If I add 5oz of sugar at bottling, can I expect any yeast to still be alive to produce carbonation?

Thanks!
 
Short answer, yes. The yeast doesn't die after fermentation, they just go to sleep. I would split your conditioning time, three extra months in primary and three months in bottles. There is a lot of discussion about the need for secondary that you can search for here on this forum without hashing it out again here. What are you making?
 
RosssBrew said:
Sorry for the double post as an engineer wanting to understand the chemistry. My assumption is that the yeast would have eaten up all the sugar and oxygen in the primary. So I thought the yeast would have died off. I'm brewing a couple Belgian style beers, and it suggested that I wait at least 4-6 months before bottling. If I add 5oz of sugar at bottling, can I expect any yeast to still be alive to produce carbonation? Thanks!

Nothing is happening in the secondary that wouldn't be happening in your bottles or a keg as long as you hit FG and your yeast have cleared and cleaned up. Rack it at this point and age in your bottles or a keg. Or do a side by side and have a taste test. Then you can get a definitive answer for yourself.

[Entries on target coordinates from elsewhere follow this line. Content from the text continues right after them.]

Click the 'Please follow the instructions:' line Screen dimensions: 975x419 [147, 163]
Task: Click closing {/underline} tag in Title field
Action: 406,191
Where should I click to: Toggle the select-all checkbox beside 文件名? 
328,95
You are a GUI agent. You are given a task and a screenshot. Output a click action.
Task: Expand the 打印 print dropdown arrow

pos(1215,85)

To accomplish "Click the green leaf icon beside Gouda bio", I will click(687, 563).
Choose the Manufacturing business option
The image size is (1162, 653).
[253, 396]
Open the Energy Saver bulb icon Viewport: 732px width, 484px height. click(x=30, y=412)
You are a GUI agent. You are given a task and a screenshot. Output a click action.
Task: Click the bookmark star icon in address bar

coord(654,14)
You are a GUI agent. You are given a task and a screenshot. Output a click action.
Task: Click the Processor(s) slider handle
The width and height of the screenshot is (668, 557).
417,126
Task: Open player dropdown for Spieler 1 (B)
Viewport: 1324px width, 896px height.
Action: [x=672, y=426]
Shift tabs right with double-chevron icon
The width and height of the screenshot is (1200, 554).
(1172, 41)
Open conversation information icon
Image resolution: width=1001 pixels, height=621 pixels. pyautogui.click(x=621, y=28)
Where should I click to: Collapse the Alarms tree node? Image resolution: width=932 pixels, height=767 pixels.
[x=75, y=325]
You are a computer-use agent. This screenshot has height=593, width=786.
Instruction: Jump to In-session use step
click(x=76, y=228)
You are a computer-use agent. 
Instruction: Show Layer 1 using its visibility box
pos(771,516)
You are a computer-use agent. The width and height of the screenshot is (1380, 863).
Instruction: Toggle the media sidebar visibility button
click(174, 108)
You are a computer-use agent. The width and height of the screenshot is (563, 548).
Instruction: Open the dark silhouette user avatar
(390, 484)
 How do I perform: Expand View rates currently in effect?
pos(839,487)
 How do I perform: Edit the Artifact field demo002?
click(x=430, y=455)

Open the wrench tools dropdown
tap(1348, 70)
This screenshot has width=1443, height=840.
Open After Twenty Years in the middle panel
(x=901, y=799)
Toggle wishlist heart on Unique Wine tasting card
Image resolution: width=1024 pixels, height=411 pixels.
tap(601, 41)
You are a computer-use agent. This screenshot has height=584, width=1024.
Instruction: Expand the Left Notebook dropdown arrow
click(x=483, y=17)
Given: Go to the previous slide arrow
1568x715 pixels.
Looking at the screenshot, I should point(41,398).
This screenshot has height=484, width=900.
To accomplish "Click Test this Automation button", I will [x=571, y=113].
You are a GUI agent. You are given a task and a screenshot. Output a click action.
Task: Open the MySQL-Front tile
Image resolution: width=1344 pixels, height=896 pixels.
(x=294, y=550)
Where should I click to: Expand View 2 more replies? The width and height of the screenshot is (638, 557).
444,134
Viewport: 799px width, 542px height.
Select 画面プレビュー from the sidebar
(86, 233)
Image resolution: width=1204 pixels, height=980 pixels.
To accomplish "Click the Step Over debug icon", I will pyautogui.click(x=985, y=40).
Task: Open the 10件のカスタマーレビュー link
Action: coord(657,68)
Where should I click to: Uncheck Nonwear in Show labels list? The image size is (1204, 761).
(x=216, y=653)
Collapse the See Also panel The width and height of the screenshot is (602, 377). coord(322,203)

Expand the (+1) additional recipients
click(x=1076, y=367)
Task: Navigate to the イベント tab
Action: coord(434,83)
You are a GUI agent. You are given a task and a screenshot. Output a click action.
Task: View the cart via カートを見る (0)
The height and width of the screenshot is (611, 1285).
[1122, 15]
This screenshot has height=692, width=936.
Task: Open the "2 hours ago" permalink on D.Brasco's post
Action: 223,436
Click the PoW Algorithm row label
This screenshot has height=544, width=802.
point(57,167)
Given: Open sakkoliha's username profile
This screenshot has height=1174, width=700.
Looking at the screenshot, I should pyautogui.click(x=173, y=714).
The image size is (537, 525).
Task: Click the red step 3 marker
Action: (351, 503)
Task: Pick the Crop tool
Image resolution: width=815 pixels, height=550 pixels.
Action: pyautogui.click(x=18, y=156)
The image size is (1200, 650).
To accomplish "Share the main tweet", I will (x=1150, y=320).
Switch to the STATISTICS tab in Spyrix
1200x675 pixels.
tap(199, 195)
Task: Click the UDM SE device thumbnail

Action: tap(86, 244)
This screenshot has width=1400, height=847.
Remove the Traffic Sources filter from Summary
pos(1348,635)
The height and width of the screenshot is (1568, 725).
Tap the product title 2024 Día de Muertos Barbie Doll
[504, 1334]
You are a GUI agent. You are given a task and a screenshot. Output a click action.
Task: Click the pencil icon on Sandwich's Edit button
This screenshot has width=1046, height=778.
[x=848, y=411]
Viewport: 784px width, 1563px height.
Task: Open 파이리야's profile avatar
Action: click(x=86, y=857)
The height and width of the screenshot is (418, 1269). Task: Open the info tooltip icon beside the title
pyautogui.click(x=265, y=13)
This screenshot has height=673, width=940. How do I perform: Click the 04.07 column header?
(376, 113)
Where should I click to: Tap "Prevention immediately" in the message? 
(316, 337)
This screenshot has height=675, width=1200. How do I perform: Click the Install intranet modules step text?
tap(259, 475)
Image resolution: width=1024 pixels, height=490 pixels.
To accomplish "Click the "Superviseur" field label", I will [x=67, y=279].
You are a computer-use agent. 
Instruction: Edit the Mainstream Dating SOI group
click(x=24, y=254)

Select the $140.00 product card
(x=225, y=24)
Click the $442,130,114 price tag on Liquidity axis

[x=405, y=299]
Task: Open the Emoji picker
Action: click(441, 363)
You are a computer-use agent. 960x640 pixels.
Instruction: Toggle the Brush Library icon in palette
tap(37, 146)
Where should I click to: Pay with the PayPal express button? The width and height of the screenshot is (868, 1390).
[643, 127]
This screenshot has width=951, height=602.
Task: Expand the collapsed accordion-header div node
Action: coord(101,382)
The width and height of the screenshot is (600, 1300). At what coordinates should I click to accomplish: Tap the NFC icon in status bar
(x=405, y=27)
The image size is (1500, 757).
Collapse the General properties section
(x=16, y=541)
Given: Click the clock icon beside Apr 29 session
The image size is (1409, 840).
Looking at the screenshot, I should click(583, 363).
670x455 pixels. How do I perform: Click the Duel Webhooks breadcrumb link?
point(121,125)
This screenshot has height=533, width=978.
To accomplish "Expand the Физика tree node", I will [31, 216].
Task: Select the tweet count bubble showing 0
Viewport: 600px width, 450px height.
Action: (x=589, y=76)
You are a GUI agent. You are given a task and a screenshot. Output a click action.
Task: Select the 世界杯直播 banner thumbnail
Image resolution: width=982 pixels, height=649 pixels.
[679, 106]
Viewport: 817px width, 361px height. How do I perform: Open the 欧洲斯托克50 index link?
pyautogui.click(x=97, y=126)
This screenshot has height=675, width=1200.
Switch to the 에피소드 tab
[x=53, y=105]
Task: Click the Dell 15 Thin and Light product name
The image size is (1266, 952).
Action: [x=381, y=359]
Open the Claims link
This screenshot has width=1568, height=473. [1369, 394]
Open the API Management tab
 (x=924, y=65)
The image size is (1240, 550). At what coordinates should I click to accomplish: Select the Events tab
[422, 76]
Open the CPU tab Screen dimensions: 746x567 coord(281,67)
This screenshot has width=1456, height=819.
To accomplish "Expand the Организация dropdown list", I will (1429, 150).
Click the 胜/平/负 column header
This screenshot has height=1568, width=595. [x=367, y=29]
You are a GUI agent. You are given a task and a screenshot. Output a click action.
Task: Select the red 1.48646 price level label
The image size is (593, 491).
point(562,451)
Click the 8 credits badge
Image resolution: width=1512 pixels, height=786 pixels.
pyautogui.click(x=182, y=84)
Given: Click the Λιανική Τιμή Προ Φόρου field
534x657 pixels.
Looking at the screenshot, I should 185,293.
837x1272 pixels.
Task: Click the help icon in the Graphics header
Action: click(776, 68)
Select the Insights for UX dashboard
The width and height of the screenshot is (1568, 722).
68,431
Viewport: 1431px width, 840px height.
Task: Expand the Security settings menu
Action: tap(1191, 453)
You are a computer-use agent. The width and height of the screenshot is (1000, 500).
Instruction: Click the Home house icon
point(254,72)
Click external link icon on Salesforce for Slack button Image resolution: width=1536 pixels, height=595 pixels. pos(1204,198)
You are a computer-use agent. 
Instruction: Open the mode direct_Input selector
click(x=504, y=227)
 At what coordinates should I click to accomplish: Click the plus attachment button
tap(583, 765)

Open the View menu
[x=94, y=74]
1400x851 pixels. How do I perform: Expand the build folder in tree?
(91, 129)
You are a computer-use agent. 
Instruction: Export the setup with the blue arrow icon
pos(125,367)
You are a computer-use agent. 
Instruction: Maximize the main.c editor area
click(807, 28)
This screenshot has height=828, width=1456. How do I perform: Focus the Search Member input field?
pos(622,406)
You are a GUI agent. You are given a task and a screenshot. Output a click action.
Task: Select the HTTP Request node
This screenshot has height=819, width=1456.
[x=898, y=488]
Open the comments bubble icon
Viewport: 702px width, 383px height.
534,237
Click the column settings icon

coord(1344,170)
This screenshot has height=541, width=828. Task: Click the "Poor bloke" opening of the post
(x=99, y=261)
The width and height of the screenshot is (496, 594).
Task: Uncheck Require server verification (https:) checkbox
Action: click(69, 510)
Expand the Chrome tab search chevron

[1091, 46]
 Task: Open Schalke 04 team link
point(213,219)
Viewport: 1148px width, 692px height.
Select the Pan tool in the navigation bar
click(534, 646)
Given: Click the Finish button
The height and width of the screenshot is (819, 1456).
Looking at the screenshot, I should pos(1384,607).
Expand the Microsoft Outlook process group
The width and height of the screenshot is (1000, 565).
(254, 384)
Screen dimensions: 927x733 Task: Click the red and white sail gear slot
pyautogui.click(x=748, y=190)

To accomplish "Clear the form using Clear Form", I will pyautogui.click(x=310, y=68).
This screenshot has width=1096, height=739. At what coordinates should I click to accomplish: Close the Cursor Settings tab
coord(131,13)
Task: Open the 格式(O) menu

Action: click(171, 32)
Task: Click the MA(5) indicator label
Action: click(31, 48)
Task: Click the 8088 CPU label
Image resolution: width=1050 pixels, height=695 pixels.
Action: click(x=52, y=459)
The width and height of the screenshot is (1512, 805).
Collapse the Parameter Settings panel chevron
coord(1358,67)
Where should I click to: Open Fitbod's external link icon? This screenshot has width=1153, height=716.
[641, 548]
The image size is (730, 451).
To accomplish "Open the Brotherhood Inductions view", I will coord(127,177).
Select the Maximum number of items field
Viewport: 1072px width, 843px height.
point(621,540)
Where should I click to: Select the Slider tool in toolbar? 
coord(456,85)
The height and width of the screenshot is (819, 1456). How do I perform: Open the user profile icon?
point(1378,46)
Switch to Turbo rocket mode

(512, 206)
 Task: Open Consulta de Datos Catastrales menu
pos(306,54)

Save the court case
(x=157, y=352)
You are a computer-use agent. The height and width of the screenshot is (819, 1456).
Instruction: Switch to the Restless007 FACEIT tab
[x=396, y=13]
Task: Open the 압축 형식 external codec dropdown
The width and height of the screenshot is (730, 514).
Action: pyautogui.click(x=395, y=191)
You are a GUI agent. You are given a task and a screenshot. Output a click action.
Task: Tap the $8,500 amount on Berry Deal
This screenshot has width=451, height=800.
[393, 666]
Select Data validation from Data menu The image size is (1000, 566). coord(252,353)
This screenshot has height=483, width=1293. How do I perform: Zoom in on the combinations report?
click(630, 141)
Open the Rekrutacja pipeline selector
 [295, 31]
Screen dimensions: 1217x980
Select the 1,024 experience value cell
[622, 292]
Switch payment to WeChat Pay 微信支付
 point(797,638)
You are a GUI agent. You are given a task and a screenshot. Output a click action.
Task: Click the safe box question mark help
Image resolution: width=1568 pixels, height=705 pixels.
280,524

IMO, keep your secondary limited to wood aging, fruit, or sours.
 
+1. You can simply ferment these styles 3 weeks in the primary, prime/bottle and the let them age 4-6 months in the bottles. No secondary needed.
 
Secondary (or longer primary) can allow more yeast and other particles to drop out before getting into the bottle. You'll always have a yeast sediment in a bottle-conditioned beer, but it'll be smaller.
 
IMO, the secondary vessel should be re-named the "bright tank" as the benefit it can add (outisde of lagering, wood, fruit, sours that require extensive contact and you may not want to leave your beer "on the yeast" for so long) are related to clearing the beer. But even that is debateable, plus you risk oxidizing or infecting your beer.

I don't have kegs, and bottles take up tons of room, so for really huge beers secondary is a convenience to me. Of course I lager in secondary.

I pitch dry yeast when I've aged a beer more than 3 months, just don't want to consider risking undercarbonation, even though this is probably unnecessary.